Rows from a collection

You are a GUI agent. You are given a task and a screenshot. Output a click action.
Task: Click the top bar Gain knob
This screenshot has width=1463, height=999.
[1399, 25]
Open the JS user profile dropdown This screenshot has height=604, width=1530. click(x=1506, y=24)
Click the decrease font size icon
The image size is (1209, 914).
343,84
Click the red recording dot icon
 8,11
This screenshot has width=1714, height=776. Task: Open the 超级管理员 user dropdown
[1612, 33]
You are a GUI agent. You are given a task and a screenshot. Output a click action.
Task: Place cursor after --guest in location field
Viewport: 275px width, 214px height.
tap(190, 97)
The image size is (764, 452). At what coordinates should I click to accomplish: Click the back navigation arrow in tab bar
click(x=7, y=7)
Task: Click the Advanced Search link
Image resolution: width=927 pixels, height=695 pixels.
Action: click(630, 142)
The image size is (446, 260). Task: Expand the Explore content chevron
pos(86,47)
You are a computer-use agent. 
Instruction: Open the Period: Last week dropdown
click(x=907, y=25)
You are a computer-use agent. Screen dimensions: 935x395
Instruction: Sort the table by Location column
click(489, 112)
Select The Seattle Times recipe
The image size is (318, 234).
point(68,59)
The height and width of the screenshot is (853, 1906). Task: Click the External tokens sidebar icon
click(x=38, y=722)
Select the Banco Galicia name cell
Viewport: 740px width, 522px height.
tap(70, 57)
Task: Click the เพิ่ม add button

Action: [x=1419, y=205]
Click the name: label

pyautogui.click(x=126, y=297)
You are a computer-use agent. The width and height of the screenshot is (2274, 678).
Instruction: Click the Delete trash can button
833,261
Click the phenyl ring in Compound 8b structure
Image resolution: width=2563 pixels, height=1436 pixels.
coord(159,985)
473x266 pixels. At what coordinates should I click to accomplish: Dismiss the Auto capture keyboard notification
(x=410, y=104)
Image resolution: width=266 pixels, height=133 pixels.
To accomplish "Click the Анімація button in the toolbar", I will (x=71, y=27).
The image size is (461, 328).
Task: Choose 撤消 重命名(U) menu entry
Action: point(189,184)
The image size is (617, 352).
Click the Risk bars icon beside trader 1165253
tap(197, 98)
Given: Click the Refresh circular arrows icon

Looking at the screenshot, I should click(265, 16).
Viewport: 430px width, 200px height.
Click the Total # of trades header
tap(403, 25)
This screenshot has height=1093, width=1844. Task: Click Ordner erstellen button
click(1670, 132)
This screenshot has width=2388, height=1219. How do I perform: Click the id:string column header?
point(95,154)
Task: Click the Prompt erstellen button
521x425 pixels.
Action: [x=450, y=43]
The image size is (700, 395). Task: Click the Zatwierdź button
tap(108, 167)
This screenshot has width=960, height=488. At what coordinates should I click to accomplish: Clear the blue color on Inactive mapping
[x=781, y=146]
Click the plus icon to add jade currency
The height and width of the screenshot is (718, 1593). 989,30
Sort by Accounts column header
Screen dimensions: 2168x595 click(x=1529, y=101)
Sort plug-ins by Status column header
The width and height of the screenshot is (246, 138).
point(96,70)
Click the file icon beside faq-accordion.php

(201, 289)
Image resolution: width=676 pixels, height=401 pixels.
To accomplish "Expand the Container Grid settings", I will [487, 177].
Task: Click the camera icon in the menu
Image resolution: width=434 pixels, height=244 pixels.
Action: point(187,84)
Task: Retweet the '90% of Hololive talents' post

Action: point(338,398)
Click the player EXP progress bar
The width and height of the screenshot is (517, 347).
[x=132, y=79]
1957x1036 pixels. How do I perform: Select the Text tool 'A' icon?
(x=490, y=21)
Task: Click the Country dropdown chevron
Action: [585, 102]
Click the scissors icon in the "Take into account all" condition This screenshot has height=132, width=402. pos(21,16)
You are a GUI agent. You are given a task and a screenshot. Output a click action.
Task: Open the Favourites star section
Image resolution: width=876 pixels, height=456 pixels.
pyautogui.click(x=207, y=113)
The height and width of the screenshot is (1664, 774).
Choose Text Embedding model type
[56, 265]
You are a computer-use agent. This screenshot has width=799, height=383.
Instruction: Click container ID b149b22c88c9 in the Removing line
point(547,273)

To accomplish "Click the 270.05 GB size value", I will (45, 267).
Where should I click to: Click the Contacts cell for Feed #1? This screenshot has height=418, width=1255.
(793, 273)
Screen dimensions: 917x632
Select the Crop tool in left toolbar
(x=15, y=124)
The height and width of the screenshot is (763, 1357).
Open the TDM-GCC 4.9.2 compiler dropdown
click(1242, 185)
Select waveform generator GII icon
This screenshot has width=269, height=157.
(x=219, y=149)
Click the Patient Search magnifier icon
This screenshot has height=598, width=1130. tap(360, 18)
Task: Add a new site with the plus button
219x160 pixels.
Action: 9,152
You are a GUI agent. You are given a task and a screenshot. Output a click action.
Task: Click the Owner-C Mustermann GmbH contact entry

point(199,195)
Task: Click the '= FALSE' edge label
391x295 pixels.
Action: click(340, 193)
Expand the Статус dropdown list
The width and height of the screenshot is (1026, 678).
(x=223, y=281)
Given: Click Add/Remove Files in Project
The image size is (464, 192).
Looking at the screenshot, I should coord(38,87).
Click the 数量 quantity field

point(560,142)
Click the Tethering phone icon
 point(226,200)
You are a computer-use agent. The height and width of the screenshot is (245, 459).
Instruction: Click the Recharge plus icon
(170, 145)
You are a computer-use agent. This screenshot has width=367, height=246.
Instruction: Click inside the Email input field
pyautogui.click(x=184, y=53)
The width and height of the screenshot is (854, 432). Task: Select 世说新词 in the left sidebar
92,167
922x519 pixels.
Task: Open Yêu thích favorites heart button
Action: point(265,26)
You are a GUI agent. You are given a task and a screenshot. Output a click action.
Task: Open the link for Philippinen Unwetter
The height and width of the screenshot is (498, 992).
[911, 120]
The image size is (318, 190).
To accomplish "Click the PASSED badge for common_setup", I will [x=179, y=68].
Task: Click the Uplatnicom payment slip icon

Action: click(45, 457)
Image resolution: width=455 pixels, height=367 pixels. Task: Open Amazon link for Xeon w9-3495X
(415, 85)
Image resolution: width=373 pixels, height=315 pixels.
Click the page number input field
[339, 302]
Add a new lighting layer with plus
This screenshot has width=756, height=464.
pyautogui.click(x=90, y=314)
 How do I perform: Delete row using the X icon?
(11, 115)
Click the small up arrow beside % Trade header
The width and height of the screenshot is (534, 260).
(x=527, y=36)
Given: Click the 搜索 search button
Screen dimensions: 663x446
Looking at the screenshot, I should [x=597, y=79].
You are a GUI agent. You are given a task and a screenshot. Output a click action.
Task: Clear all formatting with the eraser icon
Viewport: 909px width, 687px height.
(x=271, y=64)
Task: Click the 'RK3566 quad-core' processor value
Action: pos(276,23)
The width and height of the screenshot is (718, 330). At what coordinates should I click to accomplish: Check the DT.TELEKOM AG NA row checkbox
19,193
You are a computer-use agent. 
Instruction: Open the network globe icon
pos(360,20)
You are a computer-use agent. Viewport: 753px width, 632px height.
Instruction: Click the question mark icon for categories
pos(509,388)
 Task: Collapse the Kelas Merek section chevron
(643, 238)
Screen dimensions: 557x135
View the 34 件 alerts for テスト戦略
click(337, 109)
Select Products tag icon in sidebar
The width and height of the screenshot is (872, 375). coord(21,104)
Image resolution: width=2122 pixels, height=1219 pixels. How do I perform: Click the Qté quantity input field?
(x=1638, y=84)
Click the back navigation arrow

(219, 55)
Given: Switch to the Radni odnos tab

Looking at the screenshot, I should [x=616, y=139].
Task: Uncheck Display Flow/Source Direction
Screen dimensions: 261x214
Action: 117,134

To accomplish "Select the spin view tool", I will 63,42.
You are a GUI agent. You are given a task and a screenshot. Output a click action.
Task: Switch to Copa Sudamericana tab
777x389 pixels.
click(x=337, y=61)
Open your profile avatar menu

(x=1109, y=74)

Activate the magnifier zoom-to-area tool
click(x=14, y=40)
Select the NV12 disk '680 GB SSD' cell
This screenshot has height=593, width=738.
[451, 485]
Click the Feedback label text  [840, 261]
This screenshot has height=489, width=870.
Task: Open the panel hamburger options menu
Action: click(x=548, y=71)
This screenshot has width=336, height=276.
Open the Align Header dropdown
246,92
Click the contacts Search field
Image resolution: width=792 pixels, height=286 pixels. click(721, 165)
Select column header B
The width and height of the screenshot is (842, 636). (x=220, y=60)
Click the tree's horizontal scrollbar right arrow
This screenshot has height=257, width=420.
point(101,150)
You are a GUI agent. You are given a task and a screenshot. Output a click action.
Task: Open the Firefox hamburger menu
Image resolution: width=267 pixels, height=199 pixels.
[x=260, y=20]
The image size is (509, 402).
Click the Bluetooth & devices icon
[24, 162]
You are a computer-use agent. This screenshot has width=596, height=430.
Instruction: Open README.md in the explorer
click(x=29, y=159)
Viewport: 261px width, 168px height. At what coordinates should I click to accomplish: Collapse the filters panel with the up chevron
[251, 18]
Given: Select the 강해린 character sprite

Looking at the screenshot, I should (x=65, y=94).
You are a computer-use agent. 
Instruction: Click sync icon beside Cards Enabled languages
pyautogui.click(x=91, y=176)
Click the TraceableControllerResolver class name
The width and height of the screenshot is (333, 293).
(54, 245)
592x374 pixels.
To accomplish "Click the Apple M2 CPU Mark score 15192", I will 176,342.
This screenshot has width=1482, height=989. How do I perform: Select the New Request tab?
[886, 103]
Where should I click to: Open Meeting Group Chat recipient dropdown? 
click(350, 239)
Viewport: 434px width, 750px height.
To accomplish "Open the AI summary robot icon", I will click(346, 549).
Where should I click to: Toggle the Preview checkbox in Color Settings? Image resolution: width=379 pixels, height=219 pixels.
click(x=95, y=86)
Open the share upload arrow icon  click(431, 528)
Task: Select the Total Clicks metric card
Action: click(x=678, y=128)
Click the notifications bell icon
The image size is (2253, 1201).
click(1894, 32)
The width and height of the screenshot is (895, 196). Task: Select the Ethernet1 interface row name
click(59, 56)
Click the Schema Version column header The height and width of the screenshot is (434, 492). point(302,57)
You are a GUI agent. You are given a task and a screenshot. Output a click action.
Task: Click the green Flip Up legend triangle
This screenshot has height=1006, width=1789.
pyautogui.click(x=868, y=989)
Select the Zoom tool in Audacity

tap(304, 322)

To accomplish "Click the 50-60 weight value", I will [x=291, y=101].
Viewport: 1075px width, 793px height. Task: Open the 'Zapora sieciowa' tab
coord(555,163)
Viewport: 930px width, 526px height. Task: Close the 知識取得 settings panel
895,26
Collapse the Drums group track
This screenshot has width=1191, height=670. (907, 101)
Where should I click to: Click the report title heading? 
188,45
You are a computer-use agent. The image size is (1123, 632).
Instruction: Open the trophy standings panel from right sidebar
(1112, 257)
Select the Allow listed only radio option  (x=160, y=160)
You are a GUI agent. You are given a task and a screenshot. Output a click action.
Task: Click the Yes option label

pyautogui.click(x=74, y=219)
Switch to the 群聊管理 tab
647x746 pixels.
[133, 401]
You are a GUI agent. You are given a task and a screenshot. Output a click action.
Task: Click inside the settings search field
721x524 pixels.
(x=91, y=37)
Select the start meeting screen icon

» **To be done**:
Please set out the rows as a numbered list, from the start through the line containing "tap(70, 57)", and leave out any blank lines.

» **Output**:
1. You are a GUI agent. You are given a task and a screenshot. Output a click action.
2. Task: Click the top bar Gain knob
3. This screenshot has width=1463, height=999.
4. [1399, 25]
5. Open the JS user profile dropdown This screenshot has height=604, width=1530. click(x=1506, y=24)
6. Click the decrease font size icon
7. The image size is (1209, 914).
8. 343,84
9. Click the red recording dot icon
10.  8,11
11. This screenshot has width=1714, height=776. Task: Open the 超级管理员 user dropdown
12. [1612, 33]
13. You are a GUI agent. You are given a task and a screenshot. Output a click action.
14. Task: Place cursor after --guest in location field
15. Viewport: 275px width, 214px height.
16. tap(190, 97)
17. The image size is (764, 452). At what coordinates should I click to accomplish: Click the back navigation arrow in tab bar
18. click(x=7, y=7)
19. Task: Click the Advanced Search link
20. Image resolution: width=927 pixels, height=695 pixels.
21. Action: click(630, 142)
22. The image size is (446, 260). Task: Expand the Explore content chevron
23. pos(86,47)
24. You are a computer-use agent. 
25. Instruction: Open the Period: Last week dropdown
26. click(x=907, y=25)
27. You are a computer-use agent. Screen dimensions: 935x395
28. Instruction: Sort the table by Location column
29. click(489, 112)
30. Select The Seattle Times recipe
31. The image size is (318, 234).
32. point(68,59)
33. The height and width of the screenshot is (853, 1906). Task: Click the External tokens sidebar icon
34. click(x=38, y=722)
35. Select the Banco Galicia name cell
36. Viewport: 740px width, 522px height.
37. tap(70, 57)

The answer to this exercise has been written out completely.